Eye power: Deciding whether to go or stay
What you need to know:
- So if a guy looks at a pretty girl and her eyes avoid him, or worse still she looks up despairingly, then it’s time for him to move on!
- Every guy’s caught himself doing it. If her eyes meet his and she’s interested, her pupils dilate – and his. Completely automatically.
Have you ever noticed how you just know when someone’s eyes have met yours in the street?
And how you can’t stop yourself from looking back? How when you want someone to like you, you look into their eyes. While when you want to avoid them, you look away.
Eye contact’s also a key part of how you size up a potential date. And the essential steps are always the same.
They’re completely unconscious, and triggered whenever men and women first catch sight of one another.
First she smiles shyly at him, her eyebrows lift, her eyes open wide, and she gazes at him for just a few moments.
Then her eyes drop, her head tilts down and to the side, and she looks away. She’ll probably also touch her face, and maybe even giggle.
COURTSHIP RITUAL
This series of gestures is so distinctive and so universal, that it must be an innate courtship ritual. Many courting animals also gaze at one another.
Watch a pair of baboons someday. It’s just like two novices in a singles bar!
Some people argue that these gestures depend on how we were brought up, and so are not an instinct.
But the fact is that all women, all over the world, respond in exactly the same way whenever a new male makes eye contact with them.
Which means that it must be something they were born with, and not something they’ve learned.
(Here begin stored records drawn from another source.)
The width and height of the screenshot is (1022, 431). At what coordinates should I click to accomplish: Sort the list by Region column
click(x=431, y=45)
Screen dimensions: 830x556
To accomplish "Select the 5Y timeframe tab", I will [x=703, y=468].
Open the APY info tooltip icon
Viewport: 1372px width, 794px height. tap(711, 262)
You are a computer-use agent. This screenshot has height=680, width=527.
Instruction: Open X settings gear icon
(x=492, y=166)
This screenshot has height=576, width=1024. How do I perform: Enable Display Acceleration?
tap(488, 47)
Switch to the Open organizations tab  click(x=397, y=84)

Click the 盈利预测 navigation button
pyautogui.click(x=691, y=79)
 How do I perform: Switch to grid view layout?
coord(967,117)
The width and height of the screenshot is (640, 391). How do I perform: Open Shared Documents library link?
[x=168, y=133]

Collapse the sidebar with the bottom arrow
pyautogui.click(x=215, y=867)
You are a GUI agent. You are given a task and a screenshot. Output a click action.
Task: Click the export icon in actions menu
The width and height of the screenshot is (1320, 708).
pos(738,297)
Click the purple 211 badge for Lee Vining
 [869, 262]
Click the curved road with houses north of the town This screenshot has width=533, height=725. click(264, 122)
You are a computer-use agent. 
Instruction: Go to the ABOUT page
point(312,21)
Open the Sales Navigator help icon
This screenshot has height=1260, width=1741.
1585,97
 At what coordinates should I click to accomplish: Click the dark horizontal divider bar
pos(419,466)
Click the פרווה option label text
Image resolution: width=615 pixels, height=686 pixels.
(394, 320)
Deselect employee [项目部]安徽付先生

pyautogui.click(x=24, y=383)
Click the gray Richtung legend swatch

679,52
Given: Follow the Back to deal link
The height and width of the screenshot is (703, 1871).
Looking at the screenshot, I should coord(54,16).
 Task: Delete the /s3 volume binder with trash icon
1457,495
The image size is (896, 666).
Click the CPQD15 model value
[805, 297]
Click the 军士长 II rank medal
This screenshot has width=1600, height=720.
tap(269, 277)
Women react quite differently if the male attention’s unwelcome. So if a guy looks at a pretty girl and her eyes avoid him, or worse still she looks up despairingly, then it’s time for him to move on!
DOMINANCE SIGNAL
Men’s body language is just as automatic. Like when you walk into your boss’s office, has he ever leant back in his chair, hands clasped behind his head and chest thrust out?
Or perhaps he’s walked from behind his desk and smiled, standing tall so his upper body is lifted? If so, watch out. He’s subconsciously projecting dominance over you.
That chest thrust is also quite instinctive, and is a male dominance signal for many social animals. Think of gorillas pounding their pecs!
But it’s the gaze which really makes things happen. Wherever eye contact’s possible, men stare intently at a potential new mate for two or three seconds.
ATTRACTION
Every guy’s caught himself doing it. If her eyes meet his and she’s interested, her pupils dilate – and his. Completely automatically. Before she smiles, drops her eyes and looks away.
It’s no wonder women wear veils in many cultures. Because an exchange of eye contact like that has an immediate and powerful effect on a very primitive part of your brain.
It triggers attraction or anxiety, in both men and women, and you simply must respond. Probably you’ll begin by fiddling with your clothes, or some other meaningless “displacement activity”.
While you figure out whether to go or to stay. And whether to start playing the mating game...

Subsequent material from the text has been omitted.